VOGUE – Você diria que a sua obra no cinema é uma extensão do seu trabalho como artista em outras áreas?
Carmen Luz: Meu trabalho no cinema não é uma extensão. É só outro modo de eu expressar minhas inquietudes. Tenho curiosidade diante das formas artísticas e procuro os meios que melhor possam responder ao que mais me aguça. Mas, de fato, o que é imprescindível pra mim é o movimento. Sempre o movimento das coisas, do mundo, das pessoas. É assim que minha curiosidade se coloca no meu corpo: em movimento
VOGUE – Em nossas conversas durante o Encontro de Cinema Negro Zózimo Bubul e no Festival de Brasília, você me dizia que o cinema é o que te move e não o audiovisual.
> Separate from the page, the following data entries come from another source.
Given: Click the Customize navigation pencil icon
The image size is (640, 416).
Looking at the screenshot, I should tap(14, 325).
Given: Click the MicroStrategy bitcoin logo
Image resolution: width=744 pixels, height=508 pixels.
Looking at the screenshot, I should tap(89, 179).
Pode falar mais um pouco sobre essa diferenciação?
Em mim tem a ver com paixão e educação cinematográfica. Eu aprendi a olhar cinema na televisão, vendo filmes feitos para cinema. O audiovisual é tudo né, aliás é bem grande. Creio que hoje é algo tão grande que inclui, inclusive mercadologicamente, o cinema.
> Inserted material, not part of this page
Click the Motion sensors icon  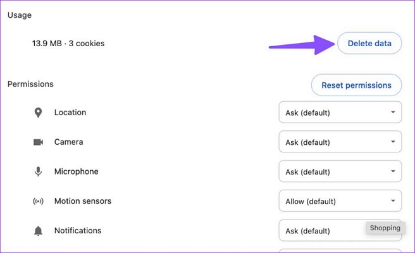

VOGUE – Esse ano perdemos para o COVID-19 um dos maiores nomes da dança mundial, o coreógrafo e bailarino paulistano Ismael Ivo, que levou seu corpo negro para lugares inimagináveis como a direção da “Bienal de Veneza” e do “Teatro Nacional da Alemanha”, na cidade de Weimar, só para citar alguns. Por que é tão difícil para o Brasil aceitar esses corpos em lugares clássicos, contemporâneos e, sobretudo, lugares de poder. Você ainda acha que é necessário esse exílio para ter esse reconhecimento?
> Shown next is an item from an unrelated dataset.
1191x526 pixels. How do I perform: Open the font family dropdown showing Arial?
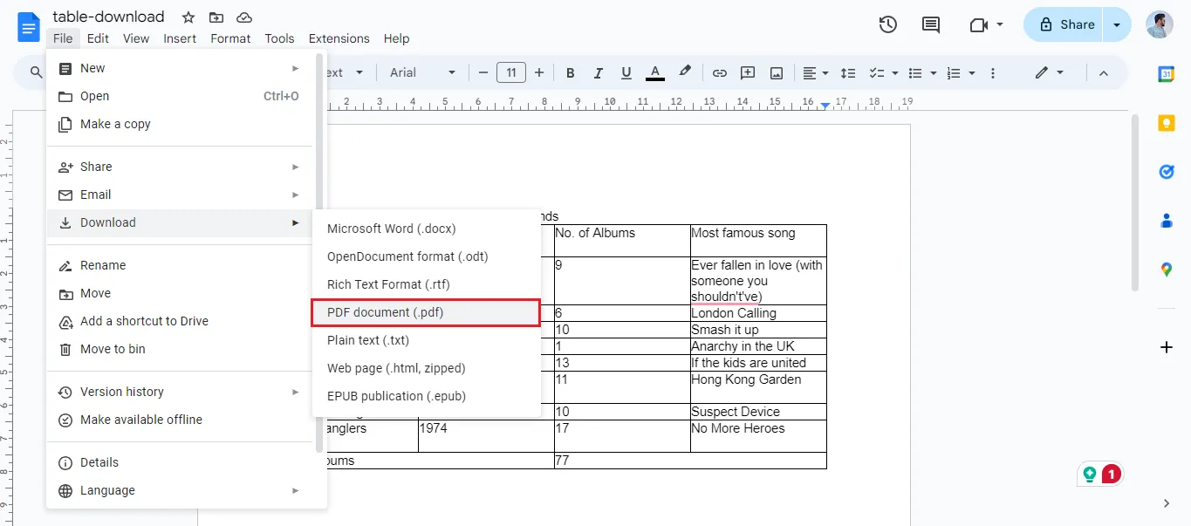click(x=421, y=72)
Carmen Luz: O Brasil é racista. E não gosta dos seus negros reis, tampouco de suas rainhas. Não entendeu ainda! Para um que cai na terra, nasce cem.
VOGUE – A chinesa Chloé Chao, diretora do filme Nomadland, foi a primeira asiática e a segunda mulher em 93 anos a levar a estatueta de Melhor Direção. Como você avalia essa “mudança” e de que forma você faria um parâmetro com a situação do mercado cinematográfico brasileiro?
Carmen Luz: Outro dia um amigo comentava que as coisas estão tão ruins que a gente anda comemorando qualquer empate como se fosse uma vitória com muitos gols. No nosso caso, os números existentes não nos deixam comemorar, mas sorrir e lutar. O caminho é longo e precisaremos de força, saúde, inteligência, ginga e dinheiro.
VOGUE – Como Carmen Luz enxerga o futuro a médio prazo? Quais são os seus projetos?
Carmen Luz: Estou trabalhando em dois projetos que completam a trilogia que começou com Um Filme de Dança. Estou preocupada com uma linguagem documental entre o ensaio e dança. São filmes coreográficos, digamos assim. Os dois projetos visam contribuir para uma mudança, influenciar o pensamento e prática racista da dança brasileira e o olhar do público.